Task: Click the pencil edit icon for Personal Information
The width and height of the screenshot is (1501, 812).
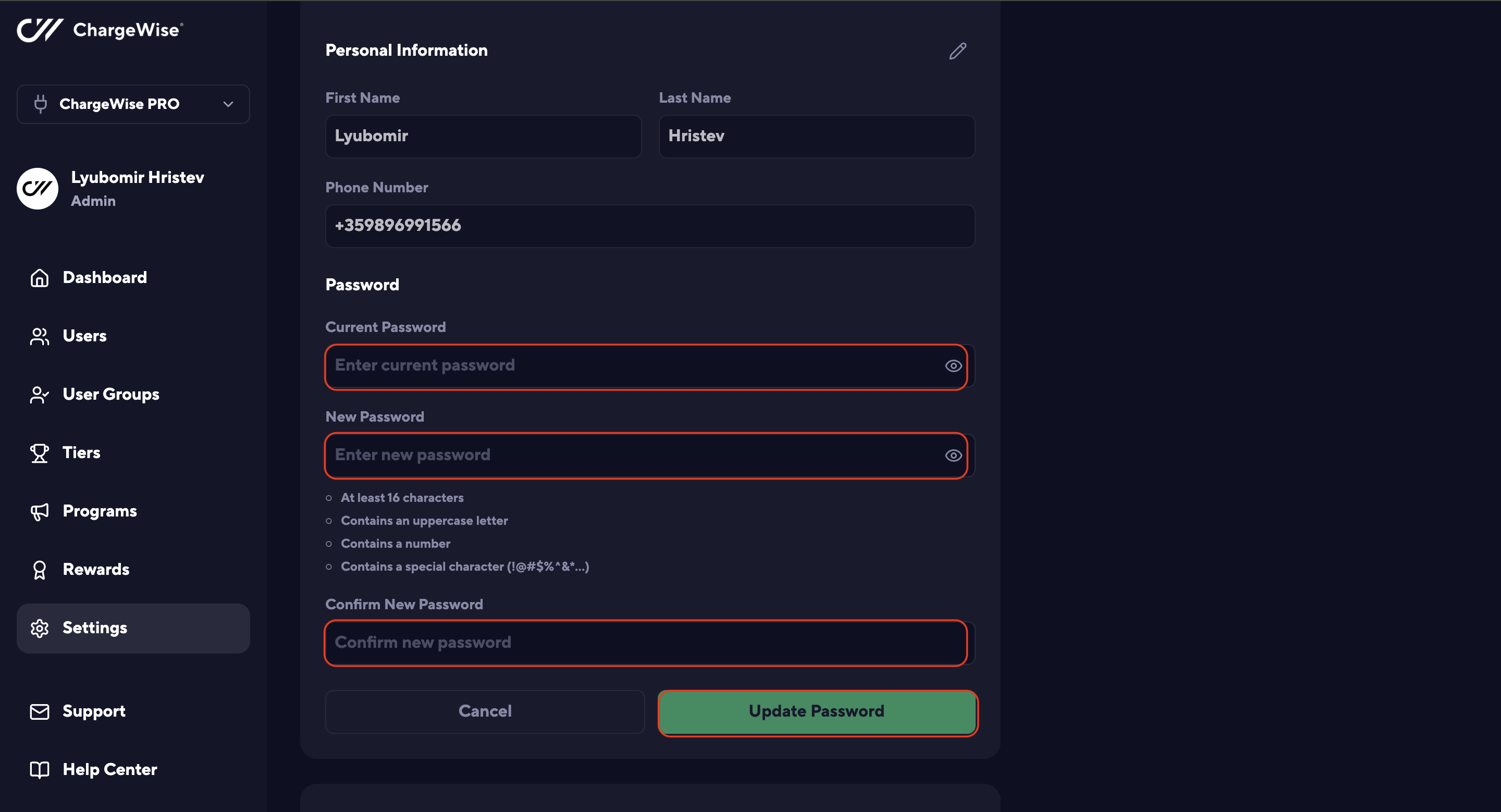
...
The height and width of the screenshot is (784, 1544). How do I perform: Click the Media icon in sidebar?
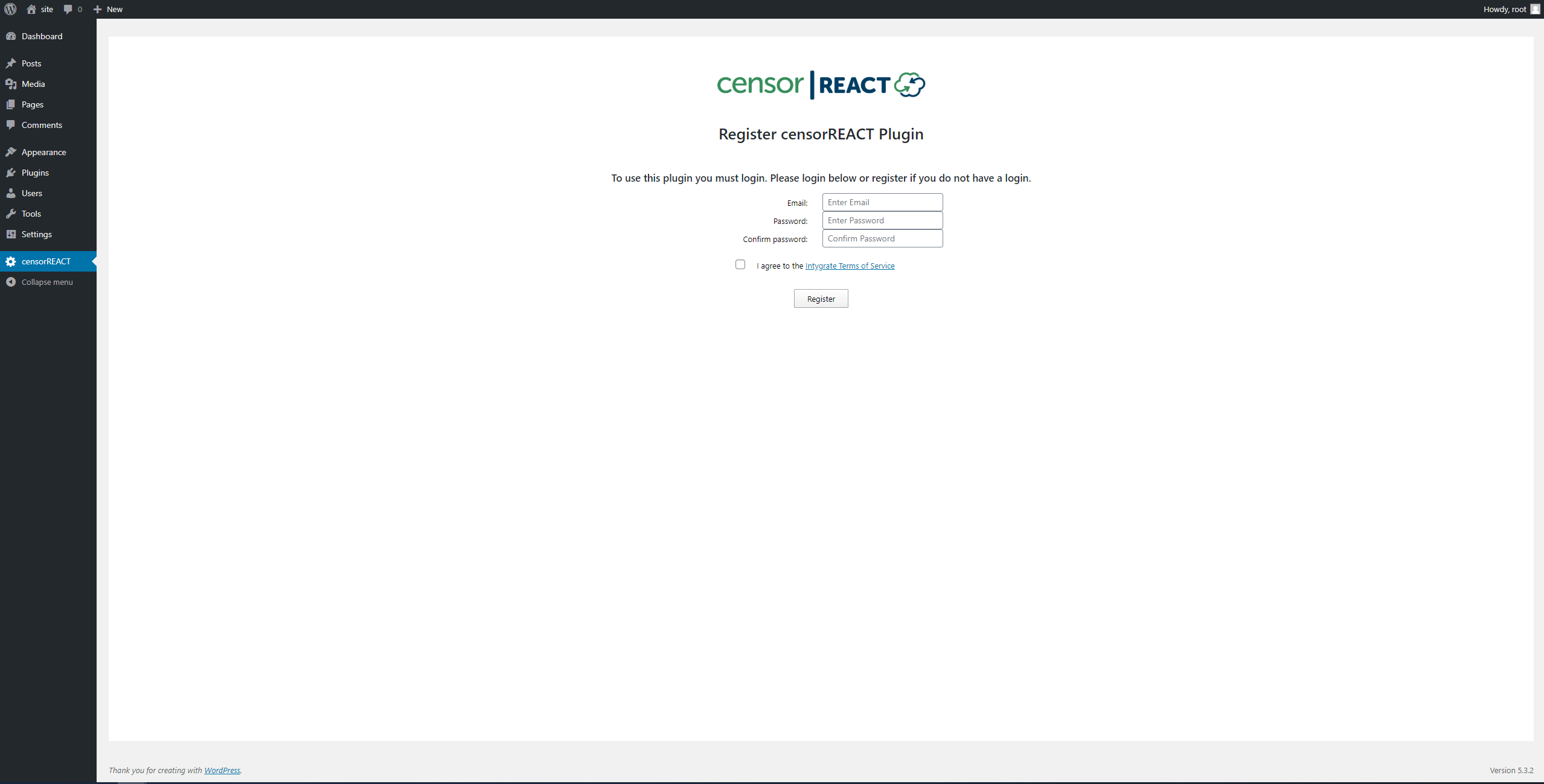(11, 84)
--
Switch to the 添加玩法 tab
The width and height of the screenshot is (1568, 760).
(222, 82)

### WHAT THE TASK REQUIRES
Would you quote everything above from the line containing "Task: Click the" down to the line containing "The width and height of the screenshot is (1501, 812)."? Include both of those lines and nothing else.

### WRITTEN ANSWER
Task: Click the pencil edit icon for Personal Information
The width and height of the screenshot is (1501, 812).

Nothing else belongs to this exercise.